Hi Posit Community.
Yet another filtering question for you if I may.
Lets say I have two dataframes/tables. One that contains a very large amount of data I need to filter based on two or more criteria, and another containing the unique pairings of rows upon which said criteria is based.

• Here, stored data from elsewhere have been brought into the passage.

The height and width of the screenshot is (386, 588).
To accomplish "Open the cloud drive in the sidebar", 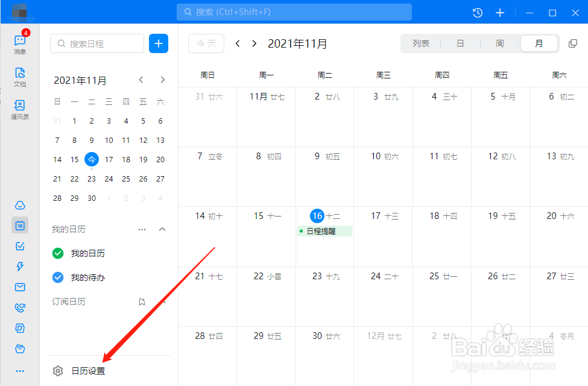I will [20, 205].
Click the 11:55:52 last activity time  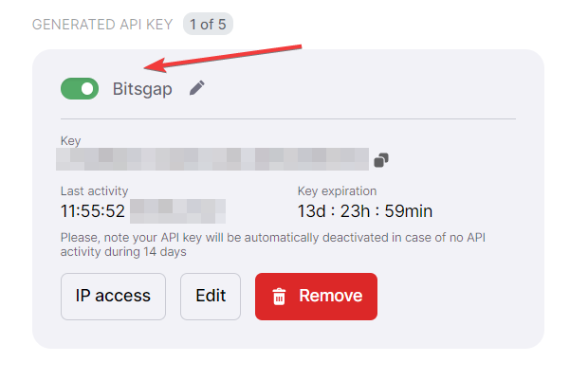(92, 210)
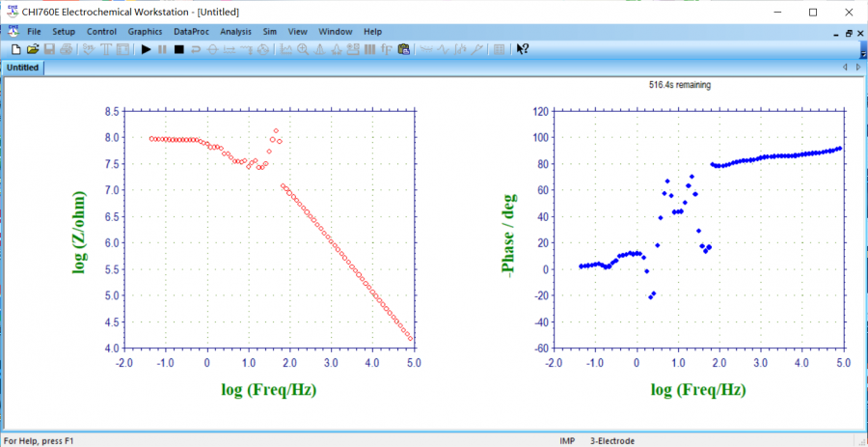Start the experiment with Run button
Image resolution: width=868 pixels, height=447 pixels.
click(x=146, y=49)
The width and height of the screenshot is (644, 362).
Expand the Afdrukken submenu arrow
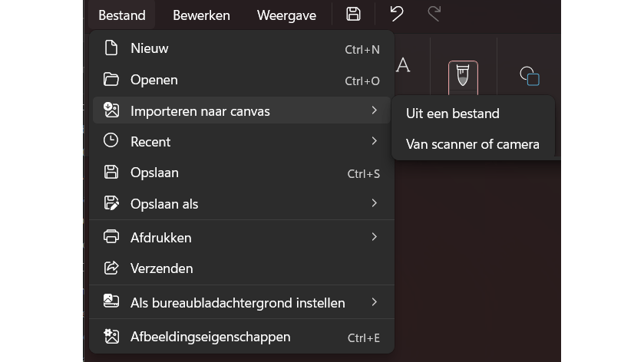click(374, 237)
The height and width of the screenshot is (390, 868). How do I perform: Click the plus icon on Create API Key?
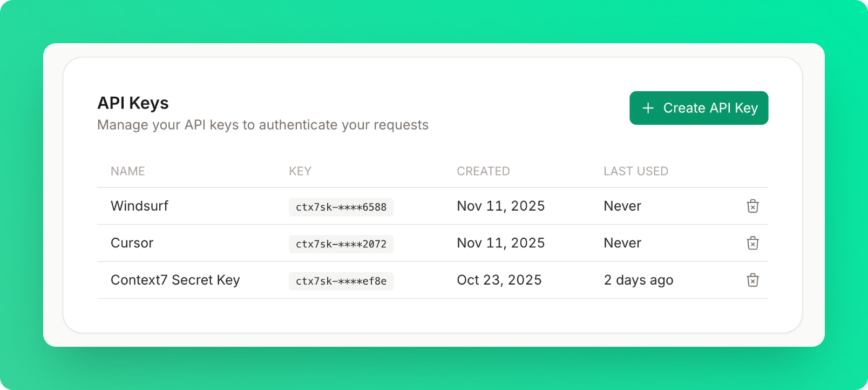tap(647, 108)
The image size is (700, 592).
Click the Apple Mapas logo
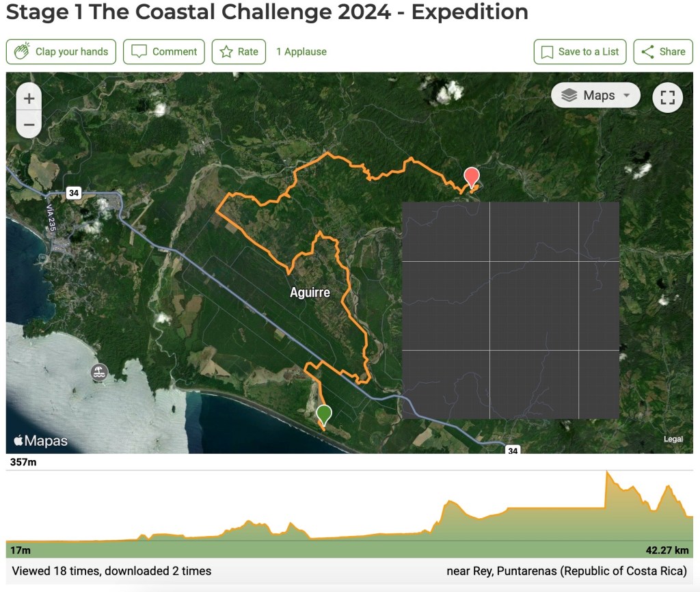tap(41, 441)
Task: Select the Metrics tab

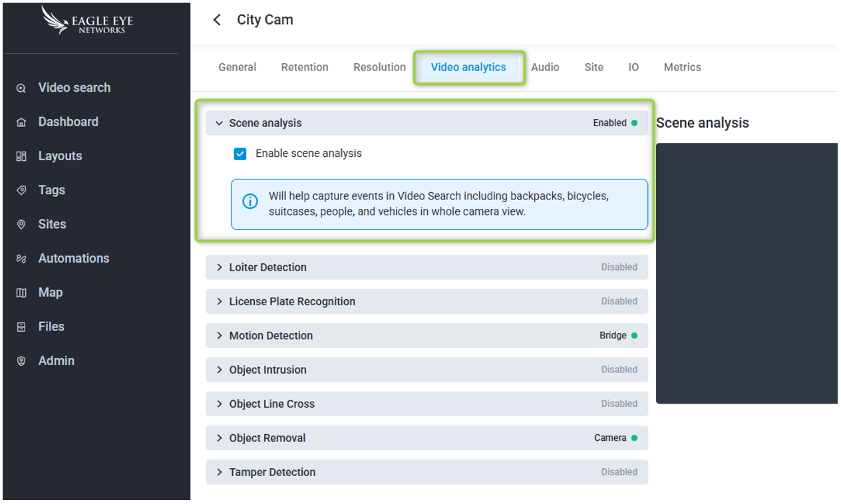Action: tap(682, 67)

As a simple example, filtering dataframe df
:
Participant | Category | Group | Rating |
---|---|---|---|
Greg | Int | A | 21 |
Greg | Int | B | 20 |
Donna | Post | B | 10 |
Donna | Post | A | 11 |
Johnathan | Fac | A | 20 |
Johnathan | Fac | B | 10 |
Lewis | Int | B | 11 |
Lewis | Int | A | 20 |
df <- data.frame(
Participant = c('Greg', 'Greg', 'Donna', 'Donna','Johnathan','Johnathan','Lewis','Lewis'),
Category = c('Int', 'Int', 'Post', 'Post','Fac','Fac','Int','Int'),
Group = c("A","B","B","A","A","B","B","A"),
Rating = c(21, 20, 10, 11, 20, 10, 11, 20)
)
Using the criteria in dataframe filtercrit
:
Group_ID | Category | Group |
---|---|---|
Criteria_1 | Int | A |
Criteria_2 | Post | B |
To get an output like the following where the only entries retained are those that meet the paired criteria from Category and Group like so:
Participant | Category | Group | Rating |
---|---|---|---|
Greg | Int | A | 21 |
Donna | Post | B | 10 |
Lewis | Int | A | 20 |
My typical strategy of using %in%
per column would be too inclusive, and my usual workaround of mutate()
and pasting together the strings across all columns of interest into a unique string followed by using %in% would take an unrealistic amount of time to generate give then size of the real data I have (e.g. 2k filtering criteria pairs and several hundred thousand entries).
Is there a cleaner way to do this in dplyr
or tidyr
that I'm missing?
Thank you in advance!